Sotto la catena del Padon c’era un tempo una porta d’oro, sempre sbarrata, che dava nel paese dell’Aurona, i cui abitanti avevano rinunciato alla luce del sole per poter ammassare ricchezze in oro e pietre preziose. Un giorno nel soffitto si crea un forellino, attraverso il quale un vecchio può ammirare la bellezza del mondo di fuori; ma ne rimane acciecato. Così il buco viene turato, ma in tutti nasce la smania di uscire; soprattutto nella principessa Sommavida, che resta a lamentarsi vicino alla porta. Giunge Odolghes, giovane re di Contrin, e per liberarla sfonda la porta d'oro picchiando per sette giorni con la spada. Quindi se la sposa, sdegnando le altre ricchezze; ma la punta della sua spada rimane splendente d’oro, tanto che l’eroe viene soprannominato Sabja de Fek (Spada di fuoco). Gli abitanti dell’Aurona si disperdono per il mondo e l’ingresso del sotterraneo viene dimenticato e sepolto dalle frane.

 

Come fatto notare dal Palmieri, l’italiano rame deriva dal tardo latino auramen, quindi il nome post-latino non implica affatto che la miniera fosse d’oro (fatto geologicamente poco probabile). Poteva invece trattarsi benissimo di una miniera di rame. Questo metallo, tuttavia, nell’età del Bronzo medio o recente, l’avrebbe resa pur sempre una fonte di grande benessere materiale per tutta la zona.

Il mito dell’Aurona presenta dei significativi parallelismi con la leggenda della Delibana. In quest’ultima, la Delibana è una vergine che deve restare sepolta nella miniera per garantire la fertilità della vena; potrebbe esserne liberata da un principe ma, poiché ciò non accade, finché ella non muore la miniera prospera. Sommavida invece viene liberata dal “re di Contrin”, e quando ciò si verifica la miniera decade irrimediabilmente.

Sono dunque propenso a ritenere che la leggenda dell’Aurona descrivesse in origine l’archetipo di una miniera di rame dell’età del Bronzo ed abbia avuto origine proprio in quell’epoca sotto forma di mito descrivente in modo velato un’oscura pratica religiosa dei minatori volta a propiziarsi gli “spiriti della montagna”, o meglio le conseguenze in cui si sarebbe potuti incorrere trascurandola. Vedi in >Approf. >Aurona ulteriori considerazioni sull'argomento.

Commento

Perchè Wolff volle inserire questi due capitoli che risultano chiaramente collaterali alla saga dei Fanes vera e propria, mentre ad esempio non fece lo stesso per la "Croda Rossa"?
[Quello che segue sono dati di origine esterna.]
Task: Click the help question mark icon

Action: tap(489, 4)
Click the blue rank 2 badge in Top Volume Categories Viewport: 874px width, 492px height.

Per quanto riguarda Ey-de-Net e Spina-de-Mul, la vera ragione è il fatto che i nomi dei due protagonisti avranno una parte molto importante nel prosieguo della saga, e presumibilmente Wolff non si rese conto che si trattava di due coppie di personaggi distinte, separate da una notevole distanza di tempo e identificate tra loro a livello archetipico, per mera omogeneità comportamentale. L'altro (esile) trait-d'-union è rappresentato dalla Raietta, che Ey-de-Net avrebbe donato a Dolasilla in fasce, che poi entra a far parte della panoplia della guerriera e che Spina-de-Mul cerca di riavere con ogni mezzo. Ma la storia starebbe in piedi benissimo anche ammettendo che la gemma donata dall'eroe antico ad una bambina ignota fosse cosa del tutto diversa da quella successivamente attribuita al corredo iconografico di Dolasilla.

Un riferimento all'Aurona ricorre invece almeno tre volte nella saga dei Fanes; in nessun caso però abbiamo a che fare con un luogo od una situazione precisa, ma solo con dicerie, tanto da giustificare ampiamente l'asserzione che già al tempo dei Fanes dovesse trattarsi di un luogo leggendario, archetipico, che viene automaticamente tirato in ballo tutte le volte che si parla di miniere o di metalli. Anche la sua pretesa localizzazione nel Padon appare così del tutto arbitraria.